→ Activity: As an exercise, copy out the entries exactly as written.

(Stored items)
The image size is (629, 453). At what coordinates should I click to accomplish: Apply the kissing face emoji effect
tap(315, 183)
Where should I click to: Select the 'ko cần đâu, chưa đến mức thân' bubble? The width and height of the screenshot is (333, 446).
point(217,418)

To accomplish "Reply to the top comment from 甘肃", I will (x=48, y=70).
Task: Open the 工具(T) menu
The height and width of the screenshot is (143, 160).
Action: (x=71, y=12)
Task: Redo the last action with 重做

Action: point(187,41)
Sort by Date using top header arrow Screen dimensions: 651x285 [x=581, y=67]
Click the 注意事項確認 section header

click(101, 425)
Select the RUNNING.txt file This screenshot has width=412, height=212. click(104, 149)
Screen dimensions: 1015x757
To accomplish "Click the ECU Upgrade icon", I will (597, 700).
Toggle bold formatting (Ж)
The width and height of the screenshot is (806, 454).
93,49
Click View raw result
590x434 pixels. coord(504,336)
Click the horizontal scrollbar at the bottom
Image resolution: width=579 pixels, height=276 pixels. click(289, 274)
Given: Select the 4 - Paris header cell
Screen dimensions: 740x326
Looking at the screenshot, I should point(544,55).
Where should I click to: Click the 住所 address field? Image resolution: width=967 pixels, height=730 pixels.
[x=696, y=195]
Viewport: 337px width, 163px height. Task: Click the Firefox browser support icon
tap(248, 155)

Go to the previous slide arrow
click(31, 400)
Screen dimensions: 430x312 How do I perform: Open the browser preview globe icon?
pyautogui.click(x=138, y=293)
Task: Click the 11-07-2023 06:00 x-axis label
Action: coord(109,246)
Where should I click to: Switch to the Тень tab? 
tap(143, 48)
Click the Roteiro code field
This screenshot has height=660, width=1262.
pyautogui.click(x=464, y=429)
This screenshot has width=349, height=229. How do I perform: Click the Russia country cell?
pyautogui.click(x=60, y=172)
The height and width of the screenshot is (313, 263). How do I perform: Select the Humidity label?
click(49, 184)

→ Solved problem:
The image size is (629, 453). At what coordinates should I click to accomplish: Apply the kissing face emoji effect
tap(315, 183)
Where should I click to: Select the 'ko cần đâu, chưa đến mức thân' bubble? The width and height of the screenshot is (333, 446).
point(217,418)

To accomplish "Reply to the top comment from 甘肃", I will (x=48, y=70).
Task: Open the 工具(T) menu
The height and width of the screenshot is (143, 160).
Action: (x=71, y=12)
Task: Redo the last action with 重做

Action: point(187,41)
Sort by Date using top header arrow Screen dimensions: 651x285 [x=581, y=67]
Click the 注意事項確認 section header

click(101, 425)
Select the RUNNING.txt file This screenshot has width=412, height=212. click(104, 149)
Screen dimensions: 1015x757
To accomplish "Click the ECU Upgrade icon", I will (597, 700).
Toggle bold formatting (Ж)
The width and height of the screenshot is (806, 454).
93,49
Click View raw result
590x434 pixels. coord(504,336)
Click the horizontal scrollbar at the bottom
Image resolution: width=579 pixels, height=276 pixels. click(289, 274)
Given: Select the 4 - Paris header cell
Screen dimensions: 740x326
Looking at the screenshot, I should point(544,55).
Where should I click to: Click the 住所 address field? Image resolution: width=967 pixels, height=730 pixels.
[x=696, y=195]
Viewport: 337px width, 163px height. Task: Click the Firefox browser support icon
tap(248, 155)

Go to the previous slide arrow
click(31, 400)
Screen dimensions: 430x312 How do I perform: Open the browser preview globe icon?
pyautogui.click(x=138, y=293)
Task: Click the 11-07-2023 06:00 x-axis label
Action: coord(109,246)
Where should I click to: Switch to the Тень tab? 
tap(143, 48)
Click the Roteiro code field
This screenshot has height=660, width=1262.
pyautogui.click(x=464, y=429)
This screenshot has width=349, height=229. How do I perform: Click the Russia country cell?
pyautogui.click(x=60, y=172)
The height and width of the screenshot is (313, 263). How do I perform: Select the Humidity label?
click(49, 184)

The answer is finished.